It’s time to defund and abolish policing in Durham

Policing is a system committed to Black death and disposability. It must end, and we must invest instead in community care, accountability, and transforming harm. 

Yet on June 15, following two weeks of global uprisings prompted by the murder of George Floyd by Minneapolis police, and over 4000 public comments in opposition to Durham’s police budget, the City Council voted unanimously to spend nearly $70M of our resources on the police. That sum represents a 5% increase in the police budget from last year and 1/3 of the city’s General Fund. 

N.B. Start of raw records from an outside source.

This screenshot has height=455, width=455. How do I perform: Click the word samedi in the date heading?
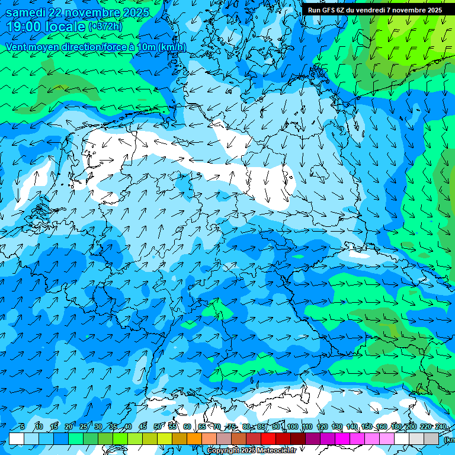(26, 12)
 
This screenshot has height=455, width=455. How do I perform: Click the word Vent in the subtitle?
(17, 47)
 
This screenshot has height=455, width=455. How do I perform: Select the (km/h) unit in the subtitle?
(171, 47)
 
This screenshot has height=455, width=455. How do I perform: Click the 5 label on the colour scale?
(23, 427)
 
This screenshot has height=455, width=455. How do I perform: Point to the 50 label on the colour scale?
(158, 427)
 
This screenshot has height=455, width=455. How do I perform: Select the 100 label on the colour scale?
(292, 427)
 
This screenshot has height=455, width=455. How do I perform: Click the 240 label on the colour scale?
(441, 427)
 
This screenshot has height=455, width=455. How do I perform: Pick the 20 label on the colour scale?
(69, 427)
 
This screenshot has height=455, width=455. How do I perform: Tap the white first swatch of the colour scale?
(17, 438)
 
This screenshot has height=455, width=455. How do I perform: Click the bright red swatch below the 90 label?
(268, 438)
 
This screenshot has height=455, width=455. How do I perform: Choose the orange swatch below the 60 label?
(194, 438)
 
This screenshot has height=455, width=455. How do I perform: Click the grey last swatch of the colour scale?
(431, 438)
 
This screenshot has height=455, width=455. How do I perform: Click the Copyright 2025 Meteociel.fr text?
(251, 451)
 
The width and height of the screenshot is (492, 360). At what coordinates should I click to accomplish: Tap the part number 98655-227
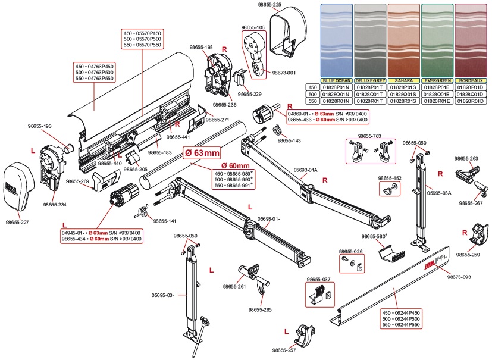(x=17, y=222)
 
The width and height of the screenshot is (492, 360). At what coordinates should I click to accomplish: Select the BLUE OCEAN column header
(x=337, y=80)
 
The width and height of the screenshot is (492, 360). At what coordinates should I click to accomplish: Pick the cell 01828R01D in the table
(x=471, y=101)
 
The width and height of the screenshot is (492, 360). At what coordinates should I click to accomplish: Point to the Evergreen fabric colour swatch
(x=438, y=39)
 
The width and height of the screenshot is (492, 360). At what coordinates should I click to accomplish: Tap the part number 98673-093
(x=459, y=277)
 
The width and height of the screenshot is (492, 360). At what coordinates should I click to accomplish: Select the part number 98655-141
(x=165, y=221)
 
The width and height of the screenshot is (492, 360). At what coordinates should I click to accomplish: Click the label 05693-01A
(x=306, y=169)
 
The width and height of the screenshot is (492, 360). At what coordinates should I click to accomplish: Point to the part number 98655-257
(x=284, y=350)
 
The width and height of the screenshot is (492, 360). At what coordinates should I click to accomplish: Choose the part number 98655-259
(x=468, y=255)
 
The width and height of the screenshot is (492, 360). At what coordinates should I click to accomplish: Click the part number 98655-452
(x=390, y=178)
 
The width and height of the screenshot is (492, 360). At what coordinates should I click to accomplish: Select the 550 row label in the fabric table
(x=312, y=101)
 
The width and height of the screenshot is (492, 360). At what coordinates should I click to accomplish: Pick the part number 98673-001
(x=284, y=73)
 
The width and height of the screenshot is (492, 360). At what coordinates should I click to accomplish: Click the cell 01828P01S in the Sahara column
(x=403, y=86)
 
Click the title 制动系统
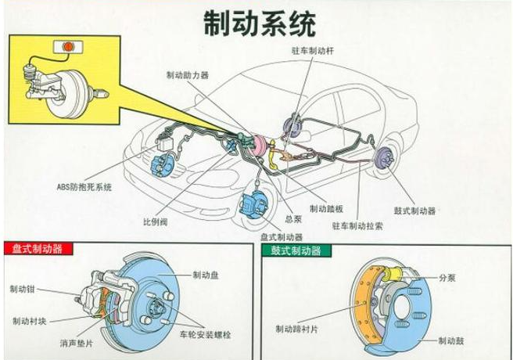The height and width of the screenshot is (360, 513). [259, 23]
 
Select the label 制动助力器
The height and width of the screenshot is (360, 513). [188, 76]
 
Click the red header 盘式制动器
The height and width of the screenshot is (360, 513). [35, 250]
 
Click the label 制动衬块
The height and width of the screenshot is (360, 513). [28, 320]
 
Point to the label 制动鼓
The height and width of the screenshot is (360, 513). [452, 340]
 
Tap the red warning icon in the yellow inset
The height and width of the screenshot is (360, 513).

At that same meeting, the Council approved $1M for the expenses and as yet undetermined outcomes of the Community Safety and Wellness Task Force, which they voted for last year following a proposal by Durham Beyond Policing. But the $1M was undercut by Council’s decision to cut essential resources to our city workers and larger community. The Task Force cannot work properly if the city defunds the very people it wants to keep safe.

City Manager Tom Bonfield reported that the city faces $12M in budget cuts due to the COVID-19 pandemic. For many city workers— who clean our streets, collect our garbage, and drive our buses —that meant their scheduled raises under the new Step Pay Plan were unfunded. City retirees face a 20% decrease in their health insurance funds. 

For the police, the budget shortfall changed nothing. As part of their 5% raise, the police department will form a city-county gang unit, authorizing the police and sheriff’s departments to surveil and capture people they suspect to be gang members. The previous experiences of this city in the 2000s, along with studies of similar efforts across the country, demonstrate that gang units are set up for broad scale racial profiling and violence against Black people, with no benefit to public safety.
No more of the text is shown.